Officials at the two universities recently signed an agreement that will align the two programs and give UC Clermont students more certainty about which credits will transfer to Miami’s Bachelor of Science in Information Technology program.

“For UC Clermont students, time-to-degree is extremely important. The robust articulation agreement between UC Clermont and Miami University by default is the shortest route to completing a bachelor’s degree,” said Richard C. Stackpole, interim associate dean of UC Clermont.

In addition to time, it can save money. When a student follows the course plan outlined in the agreement and supported by both institutions, they enroll in and pay for only the courses that are needed for both degrees.

It doesn’t matter at what point a student decides to complete their bachelor’s degree in information technology with Miami Regionals because the entire plan is laid out for them so they know the endpoint from their first course at UC Clermont.

Following the mapped out plan students will transfer 63 credit hours and complete 61 additional credits at Miami Regionals to complete their bachelor's degree. These credits include completing a year-long capstone project.

“UC Clermont students are uniquely prepared with a solid IT background and concentration area. At Miami Regionals, they can expand upon their chosen concentration and build upper-level skills,” said Marianne C. Murphy, professor and chair of CIT, Miami University.

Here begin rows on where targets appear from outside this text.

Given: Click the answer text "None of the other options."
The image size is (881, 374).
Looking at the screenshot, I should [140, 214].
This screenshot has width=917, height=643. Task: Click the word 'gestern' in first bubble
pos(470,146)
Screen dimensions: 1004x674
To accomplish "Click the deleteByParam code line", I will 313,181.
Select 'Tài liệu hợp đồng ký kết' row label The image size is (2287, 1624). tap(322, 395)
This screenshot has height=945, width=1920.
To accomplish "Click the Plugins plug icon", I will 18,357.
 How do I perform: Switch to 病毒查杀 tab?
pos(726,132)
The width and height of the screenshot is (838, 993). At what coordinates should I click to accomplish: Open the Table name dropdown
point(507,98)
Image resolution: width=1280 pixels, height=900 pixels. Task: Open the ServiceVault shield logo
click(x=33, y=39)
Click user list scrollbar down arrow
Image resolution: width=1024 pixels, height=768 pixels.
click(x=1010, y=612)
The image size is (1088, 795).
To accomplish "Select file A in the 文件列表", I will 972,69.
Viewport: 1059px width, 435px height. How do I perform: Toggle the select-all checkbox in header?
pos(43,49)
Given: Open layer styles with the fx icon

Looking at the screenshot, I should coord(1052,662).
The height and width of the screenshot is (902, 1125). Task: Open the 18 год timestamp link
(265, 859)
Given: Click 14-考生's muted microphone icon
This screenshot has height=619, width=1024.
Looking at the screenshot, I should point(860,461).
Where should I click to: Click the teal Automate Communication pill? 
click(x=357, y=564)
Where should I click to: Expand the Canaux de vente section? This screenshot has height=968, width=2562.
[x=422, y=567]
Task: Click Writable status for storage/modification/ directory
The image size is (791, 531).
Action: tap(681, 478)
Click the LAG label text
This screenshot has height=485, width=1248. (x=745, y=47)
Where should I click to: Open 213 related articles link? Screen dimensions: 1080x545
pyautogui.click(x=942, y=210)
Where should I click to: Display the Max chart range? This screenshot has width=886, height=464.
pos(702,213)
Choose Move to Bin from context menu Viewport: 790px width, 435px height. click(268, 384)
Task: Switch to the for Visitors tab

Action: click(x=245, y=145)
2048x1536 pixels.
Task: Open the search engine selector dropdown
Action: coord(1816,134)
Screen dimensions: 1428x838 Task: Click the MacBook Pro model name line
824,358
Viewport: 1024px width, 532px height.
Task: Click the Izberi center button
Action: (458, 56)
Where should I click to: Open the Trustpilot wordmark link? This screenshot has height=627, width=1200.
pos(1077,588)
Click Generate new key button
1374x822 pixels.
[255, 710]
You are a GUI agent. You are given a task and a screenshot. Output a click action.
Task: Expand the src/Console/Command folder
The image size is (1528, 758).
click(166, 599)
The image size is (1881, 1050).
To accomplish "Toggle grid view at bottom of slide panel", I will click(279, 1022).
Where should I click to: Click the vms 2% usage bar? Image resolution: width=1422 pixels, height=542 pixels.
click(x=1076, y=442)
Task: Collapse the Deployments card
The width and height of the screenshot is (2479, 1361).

Miami Regionals’ Bachelor of Science in Information Technology offers a major in information technology and health information technology (HIT). The IT major prepares students to support the computing infrastructures and needs of individuals and organizations across a variety of domains. While the HIT major addresses the technology and processes used by healthcare providers and related organizations.

The Bureau of Labor Statistics cites a faster than average rate of growth at 22 percent for information security analysts, web developers, and computer network architects, and a much faster rate of growth of 31 percent for database administrators.

According to the Bureau of Labor Statistics, the employment of health information professionals is expected to increase by 20 percent, much faster than the average for all occupations. With the increasing use of electronic health records, more professionals will be needed to complete the new responsibilities associated with electronic data management.